Obcy jednak istnieją? Odpowiedzią mogą być burze gwiazd
Czy odpowiedzią na nurtujące nas od lat pytania związane z obcymi cywilizacjami są gwiazdy? Naukowcy odkryli niepokojące zjawisko, którego wcześniej nigdy nie zaobserwowano.

Astronomowie po raz pierwszy w pełni zarejestrowali gwałtowną erupcję młodej gwiazdy podobnej do Słońca. Zjawisko nie tylko przypomina to, co mogło dziać się 4,5 mld lat temu w naszym Układzie Słonecznym, ale może również rzucać światło na powstanie życia w innych zakątkach galaktyki.
Najmłodsze gwiazdy są wyjątkowo aktywne
Młode gwiazdy są niezwykle niespokojnymi obiektami. W przeciwieństwie do ciał ustabilizowanych, takich jak nasze Słońce, które ma około 4,6 mld lat, młodsze gwiazdy bardzo często uwalniają potężne ilości energii. Ta aktywność objawia się w postaci rozbłysków i erupcji koronalnych, czyli wyrzutów masy z korony gwiazdy.

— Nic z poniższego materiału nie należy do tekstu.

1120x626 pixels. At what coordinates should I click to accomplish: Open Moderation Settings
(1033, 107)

Zespół kierowany przez Kosuke Namekatę z Uniwersytetu w Kioto podczas obserwacji młodej gwiazdy EK Draconis oddalonej o 112 lat świetlnych dokonał przełomu. Obiekt przypominający pod względem masy, promienia i temperatury powierzchniowej nasze Słońce wykazał wyjątkowo silną aktywność.
Dzięki połączeniu danych z Teleskopu Hubble’a, satelity TESS oraz naziemnych teleskopów z Japonii i Korei udało się zarejestrować zarówno gorący, szybki wyrzut plazmy (100 tys. K, 550 km/s), jak i chłodniejszy, znacznie wolniejszy (10 tys. K, 70 km/s). Obie części stanowią różne oblicza tego samego zjawiska, a mianowicie koronalnego wyrzutu masy (CME).

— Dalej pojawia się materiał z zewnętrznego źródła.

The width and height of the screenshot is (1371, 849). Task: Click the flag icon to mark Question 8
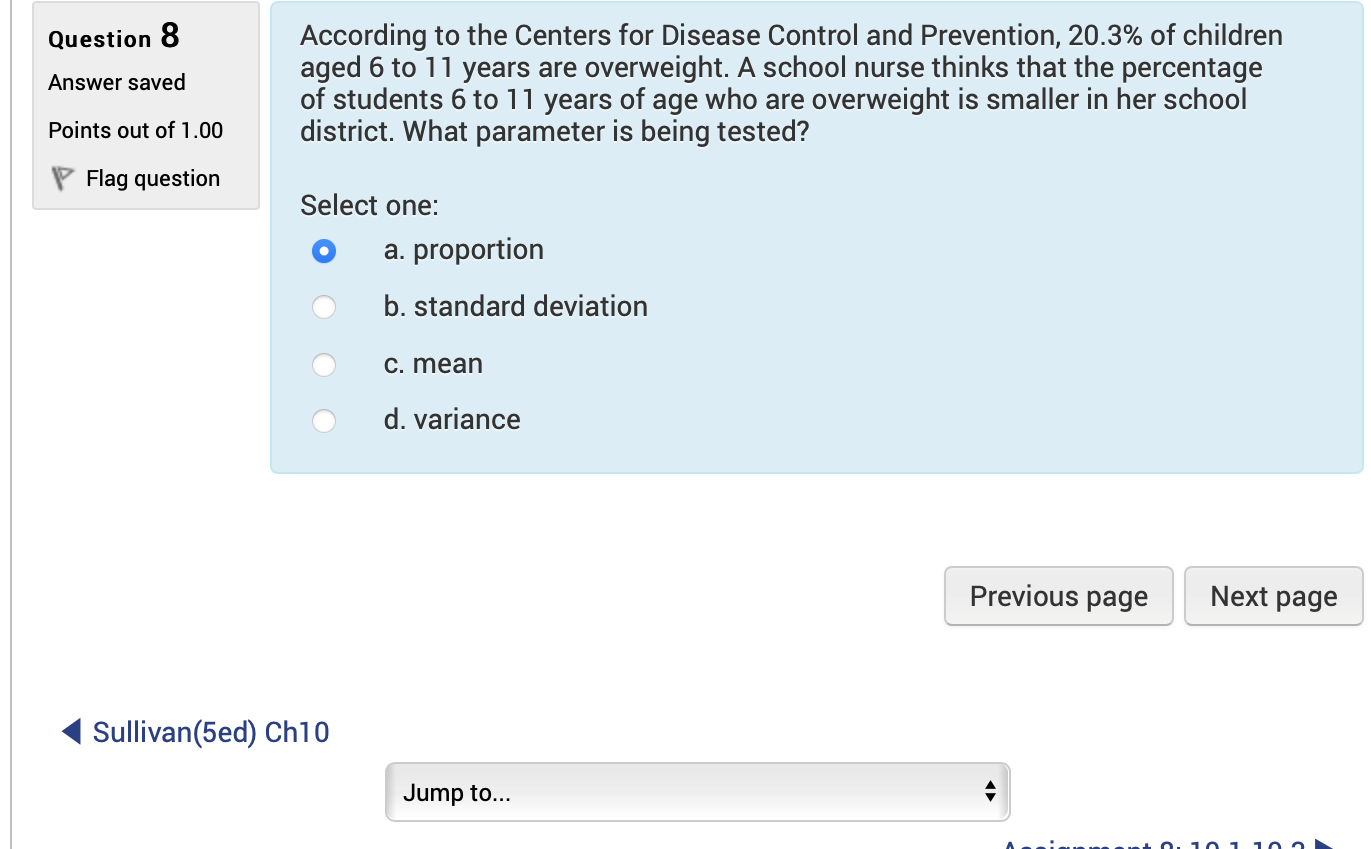pos(61,178)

Gdy gwiazda staje się kreatorem
To, co najbardziej fascynuje naukowców, to potencjalny wpływ takiej burzy na atmosfery młodych planet. Burze CME mogą inicjować reakcje chemiczne w atmosferach, prowadząc do powstania gazów cieplarnianych i złożonych związków organicznych, które są niezbędnymi składnikami w procesie powstawania życia. Gdyby Ziemia 4,5 mld lat temu była wystawiona na podobne burze ze strony młodego Słońca, mogły one odegrać istotną rolę w chemicznym zapłonie życia. Pomimo tego, że wokół EK Draconis nie wykryto jeszcze żadnych egzoplanet, jej aktywność pozwala lepiej zrozumieć, jak inne gwiazdy mogą wpływać na swoje układy planetarne. Zarówno dziś, jak i w przeszłości.
Nowe obserwacje rzucają światło na jedną z najstarszych zagadek nauki. Czy w przyszłości pozwolą nam się dowiedzieć, jak i gdzie powstało życie? Coraz więcej wskazuje na to, że nie tylko obecność wody czy odpowiedniej temperatury jest istotna, ale również energia dostarczana przez same gwiazdy.

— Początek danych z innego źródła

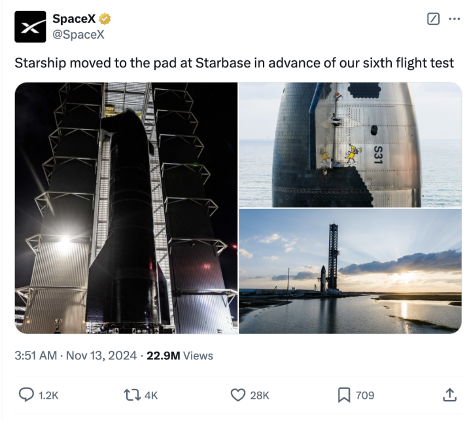Open the @SpaceX handle link
This screenshot has width=470, height=422.
click(78, 34)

To obserwacje, które pozwalają wierzyć, że nie jesteśmy sami
Obserwacje potężnych erupcji koronalnych na młodych gwiazdach oraz poszukiwania wody w zacienionych kraterach Księżyca wskazują, że warunki sprzyjające powstaniu życia mogą być znacznie powszechniejsze, niż dotąd przypuszczaliśmy. Jeśli młode gwiazdy, takie jak EK Draconis, potrafią generować energię zdolną inicjować reakcje chemiczne w atmosferach planet, a w takich miejscach, jak bieguny Księżyca czy Marsa da się znaleźć stabilne źródła wody, to oznacza to, że budulce życia mogą istnieć w wielu zakątkach Układu Słonecznego i poza nim.
Przeczytaj także:
Takie odkrycia nie tylko rzucają nowe światło na początki życia na naszej planecie, ale również sugerują, że w podobnych warunkach na orbitach młodych, gwałtownie aktywnych gwiazd mogło dojść do powstania życia.